Once you’ve decided what you’ll be communicating, how you communicate it becomes equally important. We know from Edelman’s extensive research on trust that employer communications is viewed as the most credible source of information about COVID-19. That means employers have an incredible responsibility to deliver these updates efficiently and effectively. To do so, consider the following:

  • What is your “why”? If you’re mandating a return to the office this fall, remember that your employees are likely to be more fearful than usual—in addition to the post-pandemic anxiety and post-traumatic stress many are already feeling. It’s important to keep in mind the “why” behind any return to in-person work, showcasing to your employees that you are keeping their best interests in mind as you change policies. From a standpoint of building and maintaining the trust of employees—increasingly, your most crucial stakeholders—this cannot be overlooked.

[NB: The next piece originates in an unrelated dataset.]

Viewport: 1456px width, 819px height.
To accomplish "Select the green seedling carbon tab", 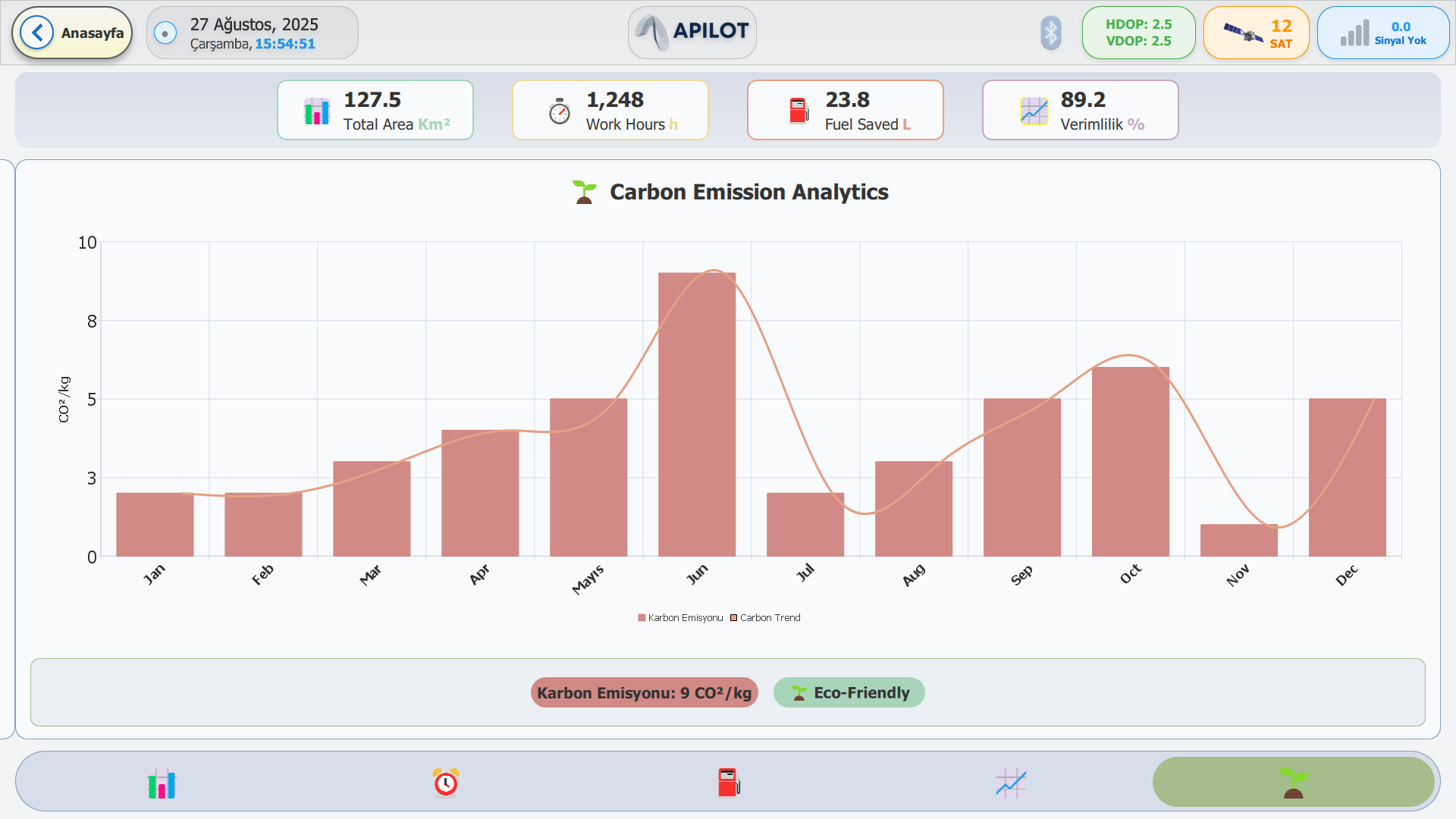I will [x=1293, y=783].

  • How will you frame your messaging? Employees will have questions about any new policy announcement, and it is essential that leadership is equipped with a clear, concise and honest message as to why additional or alternative steps are being taken.
  • How will you get the word out? Our research shows that multiple mediums are best on this topic. Once you know the decisions you’re making, share information readily and regularly with employees through internal communications, company-wide town halls, and one-on-one conversations with team members. Arm direct managers with talking points and encourage direct conversations between your leadership bench and their direct reports.
  • How do you prepare for employee, consumer, and other stakeholders’ reactions? With the potential for protests or other adverse reactions — no matter what course you decide — it’s important to be ready with scenario plans containing associated messaging and response plans based on your business. Spend time thinking through all potential outcomes and what employee reactions may look like. Be sure to bring in relevant stakeholders, including public health experts, at the beginning of your scenario planning process.

The bottom line: The how is, in some ways, as important as the what. By nailing your internal messaging cadence, you’ll limit confusion and build opportunities for more trust between leadership and employees during this trying and tumultuous time.